Christians claim to know that the Bible is the inerrant word of God because of fulfilled prophecies, among other things which I will touch on in a moment. However, the argument of fulfilled prophecies is one of the most frequently used argument I have personally encountered in my debates with Christians against the validity of the Bible. So here is my question:
The Quran contains
fulfilled prophecies as well. How does a Christian know that the god they are worshiping is the right one (assuming that any god exists) and that Allah isn't perhaps the one true god, since an equal amount of evidence points to this being the case?
The authors of the Quran were divinely inspired by Allah in the same way as the authors of the Bible were divinely inspired by God. We similarly only know this because they say as much in the religious texts. Both the Quran and the Bible are canonised texts, although the Quran was only canonised in 650 AD since Islam is a somewhat younger religion than Christianity.
The Quran is replete with prophecies, miracles, prophets, and commands, and was also not written by one man but by many divinely inspired men. It even has
archaeological evidence to back up its claims in much the same way as the Bible does.
Another argument Christians frequently use proclaiming the Bible as divinely inspired and infallible is the argument from facts, which essentially runs along the lines of: the Bible contains accurate scientific facts about the Earth that are way before its time.
One of the many verses generally singled out for this include Job 26:7
He stretcheth out the north over the empty place, and hangeth the earth upon nothing.
Other than the fact that it is plain to see that these types of verses are wildly open to interpretation, my primary point regarding this is that the Quran has many such
scientific facts. Not only that, there are
far more of them than there are in the Bible and they are much
more in line with modern medical, scientific and anthropological knowledge than the meager facts presented in the Bible are. Bearing in mind the approximate 600 year difference in the age of the religions, since Christians claim the authors of the Bible were divinely inspired surely their eternal, omniscient deity would not have been effected by this minuscule time variation. The Quran is, in this instance, arguably a much more reliable text from a theistic, theological perspective.
There are also texts written around the same time as the Quran sharing the same content as the Quran in much the same way as the Bible has the Dead Sea Scrolls and Homer has the Homeric Cycle.
Indeed, there are many rationalised (note: not rational)
arguments regarding the authenticity of the Quran. One of the primary ones include apparent knowledge that the Quran was written at the time of the Prophet Muhammad and approved by him, the only religious document in history to be received by the religious figure about whom it was written.

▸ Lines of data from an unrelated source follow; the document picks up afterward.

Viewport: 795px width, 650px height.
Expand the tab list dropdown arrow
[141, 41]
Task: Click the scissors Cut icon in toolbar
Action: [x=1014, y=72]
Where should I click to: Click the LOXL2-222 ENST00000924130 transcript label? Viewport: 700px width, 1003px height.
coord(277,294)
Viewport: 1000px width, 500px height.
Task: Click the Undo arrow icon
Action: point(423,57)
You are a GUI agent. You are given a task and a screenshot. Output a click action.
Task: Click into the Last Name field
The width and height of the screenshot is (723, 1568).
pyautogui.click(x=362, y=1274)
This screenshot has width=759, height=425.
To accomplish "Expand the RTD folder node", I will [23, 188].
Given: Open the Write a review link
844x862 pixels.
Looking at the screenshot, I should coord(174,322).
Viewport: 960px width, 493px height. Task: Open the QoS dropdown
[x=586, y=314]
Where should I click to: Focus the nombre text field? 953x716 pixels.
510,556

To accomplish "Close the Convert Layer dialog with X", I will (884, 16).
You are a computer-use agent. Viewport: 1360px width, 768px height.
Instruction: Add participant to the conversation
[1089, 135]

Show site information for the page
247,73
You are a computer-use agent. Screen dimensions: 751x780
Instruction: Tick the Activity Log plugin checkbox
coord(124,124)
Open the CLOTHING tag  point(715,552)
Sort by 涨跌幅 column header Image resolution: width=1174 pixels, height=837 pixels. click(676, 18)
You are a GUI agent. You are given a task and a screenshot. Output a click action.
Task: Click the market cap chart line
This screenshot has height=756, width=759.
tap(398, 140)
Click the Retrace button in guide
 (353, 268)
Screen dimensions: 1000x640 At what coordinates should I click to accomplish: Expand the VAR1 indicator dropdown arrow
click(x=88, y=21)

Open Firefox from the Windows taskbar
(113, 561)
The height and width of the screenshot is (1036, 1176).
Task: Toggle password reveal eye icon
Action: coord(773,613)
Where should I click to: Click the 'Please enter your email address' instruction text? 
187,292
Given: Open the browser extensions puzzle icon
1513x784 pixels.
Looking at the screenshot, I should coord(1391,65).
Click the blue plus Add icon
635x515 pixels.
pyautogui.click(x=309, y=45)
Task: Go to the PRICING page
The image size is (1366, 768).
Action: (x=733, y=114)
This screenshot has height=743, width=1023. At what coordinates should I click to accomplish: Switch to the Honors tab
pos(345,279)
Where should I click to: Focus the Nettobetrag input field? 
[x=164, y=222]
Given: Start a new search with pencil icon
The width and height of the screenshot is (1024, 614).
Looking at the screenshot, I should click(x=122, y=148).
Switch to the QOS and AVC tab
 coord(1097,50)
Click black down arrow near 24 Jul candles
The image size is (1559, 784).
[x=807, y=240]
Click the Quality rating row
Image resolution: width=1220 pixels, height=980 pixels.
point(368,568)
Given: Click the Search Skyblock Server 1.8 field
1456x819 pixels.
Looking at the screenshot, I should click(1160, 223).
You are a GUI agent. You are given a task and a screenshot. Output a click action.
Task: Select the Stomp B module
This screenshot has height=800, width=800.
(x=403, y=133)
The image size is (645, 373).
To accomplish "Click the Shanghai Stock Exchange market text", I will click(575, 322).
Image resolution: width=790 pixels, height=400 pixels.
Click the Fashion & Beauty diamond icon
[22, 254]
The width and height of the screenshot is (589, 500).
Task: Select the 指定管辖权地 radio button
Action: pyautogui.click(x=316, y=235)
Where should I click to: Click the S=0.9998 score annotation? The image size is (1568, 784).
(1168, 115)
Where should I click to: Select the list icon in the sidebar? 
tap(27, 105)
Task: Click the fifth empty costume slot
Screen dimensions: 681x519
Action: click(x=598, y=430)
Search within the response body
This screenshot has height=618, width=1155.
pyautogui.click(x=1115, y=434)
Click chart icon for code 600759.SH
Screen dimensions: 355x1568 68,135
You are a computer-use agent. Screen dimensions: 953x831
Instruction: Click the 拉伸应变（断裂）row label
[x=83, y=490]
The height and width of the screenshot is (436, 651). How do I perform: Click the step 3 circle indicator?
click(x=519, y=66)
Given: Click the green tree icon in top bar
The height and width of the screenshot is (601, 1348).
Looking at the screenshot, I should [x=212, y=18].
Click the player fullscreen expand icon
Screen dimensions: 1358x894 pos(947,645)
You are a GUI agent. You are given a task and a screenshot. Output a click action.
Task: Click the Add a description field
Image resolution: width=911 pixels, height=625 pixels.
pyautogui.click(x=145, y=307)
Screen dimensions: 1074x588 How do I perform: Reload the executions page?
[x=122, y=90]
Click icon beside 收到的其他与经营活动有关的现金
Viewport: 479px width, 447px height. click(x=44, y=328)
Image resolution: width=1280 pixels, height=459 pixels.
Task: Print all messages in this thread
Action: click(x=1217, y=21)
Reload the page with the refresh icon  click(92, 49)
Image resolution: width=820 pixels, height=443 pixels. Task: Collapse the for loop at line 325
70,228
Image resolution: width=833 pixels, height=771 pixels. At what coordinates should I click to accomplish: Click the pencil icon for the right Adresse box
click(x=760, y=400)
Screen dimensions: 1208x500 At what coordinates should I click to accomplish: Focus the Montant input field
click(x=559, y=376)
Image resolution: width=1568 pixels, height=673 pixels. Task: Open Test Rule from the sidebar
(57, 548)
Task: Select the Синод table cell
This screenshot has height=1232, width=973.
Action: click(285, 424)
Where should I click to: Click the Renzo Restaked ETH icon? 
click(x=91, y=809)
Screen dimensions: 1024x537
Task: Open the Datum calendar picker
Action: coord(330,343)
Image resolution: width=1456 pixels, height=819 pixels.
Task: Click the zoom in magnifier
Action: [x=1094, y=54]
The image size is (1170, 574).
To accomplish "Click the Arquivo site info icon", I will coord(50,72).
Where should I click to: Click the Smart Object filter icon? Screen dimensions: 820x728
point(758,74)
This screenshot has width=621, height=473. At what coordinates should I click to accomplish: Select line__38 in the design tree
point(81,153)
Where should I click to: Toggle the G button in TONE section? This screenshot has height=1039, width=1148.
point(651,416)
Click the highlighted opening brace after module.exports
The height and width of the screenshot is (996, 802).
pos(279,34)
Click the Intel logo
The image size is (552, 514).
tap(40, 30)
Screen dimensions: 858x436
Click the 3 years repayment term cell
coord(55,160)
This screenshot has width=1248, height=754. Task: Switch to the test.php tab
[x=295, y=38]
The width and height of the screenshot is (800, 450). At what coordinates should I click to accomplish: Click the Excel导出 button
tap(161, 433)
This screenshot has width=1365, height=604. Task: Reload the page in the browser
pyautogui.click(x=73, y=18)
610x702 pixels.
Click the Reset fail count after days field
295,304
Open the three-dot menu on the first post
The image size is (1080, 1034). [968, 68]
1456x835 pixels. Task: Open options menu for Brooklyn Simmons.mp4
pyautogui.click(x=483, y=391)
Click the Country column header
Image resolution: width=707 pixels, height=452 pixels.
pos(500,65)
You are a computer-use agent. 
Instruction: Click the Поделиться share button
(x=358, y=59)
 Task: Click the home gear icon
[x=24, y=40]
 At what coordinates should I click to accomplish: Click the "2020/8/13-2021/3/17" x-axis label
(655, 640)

Yet, through all of this, Muslims worship Allah and Christians worship Yahweh/Jehovah. How do Christians make the decision between the two gods? What makes the magic of the Bible more likely than the magic of the Quran when they are equally feasible? Is it simply a coincidence of geographical birth that leads Christians to believe in the Christian deity? And if so, how can any Christian be sure that what they believe is utterly true rather than merely circumstantial, especially since belief in the Christian god is faith-based and therefore reliant on a lack of empirical evidence?